The Bekk smoothness tests reported herein, unless otherwise specified, were conducted using a Bekk surface meter (TAPPE #T479, OM-91). In accordance with this test, a measurement of a specific amount of vacuum loss relative to a specific area (1.875 inches in diameter) was made. Vacuum loss was determined in seconds (reported as "Bekk") until the vacuum reached a predetermined point at which the reading was taken. As used herein, the Scrape-Resistance Test shall mean a test conducted in the following manner using a Weller Universal Soldering Dual Heat Gun employing the available 0.5 centimeter straight dull blade ("the Heat Gun").
Samples of coated thermal paper are cut into strips 2" wide by 11" long in the machine direction. An area 0.5 cm by 0.5 cm of a sample is gently scraped with the Heat Gun blade in the low heat setting to remove all coating materials in that area, and so that the white base paper becomes exposed. Thus substantially all of the coating, both applied coating and thermal imaging material, is removed in that area.
The sample is then carefully wiped down with a soft brush to remove any residue left on the paper from this operation and the caliper of the area scraped is measured. A backing paper is then taped to the sample so that the caliper in the scraped area of the sample measures 7.8 mils. The sample is then mounted on a test surface one inch in on the test surface.

Dataset extract
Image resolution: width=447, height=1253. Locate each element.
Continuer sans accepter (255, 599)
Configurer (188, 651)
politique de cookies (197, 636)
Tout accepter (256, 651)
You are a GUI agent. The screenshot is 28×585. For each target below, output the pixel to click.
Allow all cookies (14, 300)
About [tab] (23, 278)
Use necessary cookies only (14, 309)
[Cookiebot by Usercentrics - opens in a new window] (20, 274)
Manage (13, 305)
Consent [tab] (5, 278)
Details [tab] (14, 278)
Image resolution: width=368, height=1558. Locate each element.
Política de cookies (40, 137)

Job
Reproduce the passage on the Bekk smoothness and scrape-resistance tests above, in full and word for word.

Task result
The Bekk smoothness tests reported herein, unless otherwise specified, were conducted using a Bekk surface meter (TAPPE #T479, OM-91). In accordance with this test, a measurement of a specific amount of vacuum loss relative to a specific area (1.875 inches in diameter) was made. Vacuum loss was determined in seconds (reported as "Bekk") until the vacuum reached a predetermined point at which the reading was taken. As used herein, the Scrape-Resistance Test shall mean a test conducted in the following manner using a Weller Universal Soldering Dual Heat Gun employing the available 0.5 centimeter straight dull blade ("the Heat Gun").
Samples of coated thermal paper are cut into strips 2" wide by 11" long in the machine direction. An area 0.5 cm by 0.5 cm of a sample is gently scraped with the Heat Gun blade in the low heat setting to remove all coating materials in that area, and so that the white base paper becomes exposed. Thus substantially all of the coating, both applied coating and thermal imaging material, is removed in that area.
The sample is then carefully wiped down with a soft brush to remove any residue left on the paper from this operation and the caliper of the area scraped is measured. A backing paper is then taped to the sample so that the caliper in the scraped area of the sample measures 7.8 mils. The sample is then mounted on a test surface one inch in on the test surface.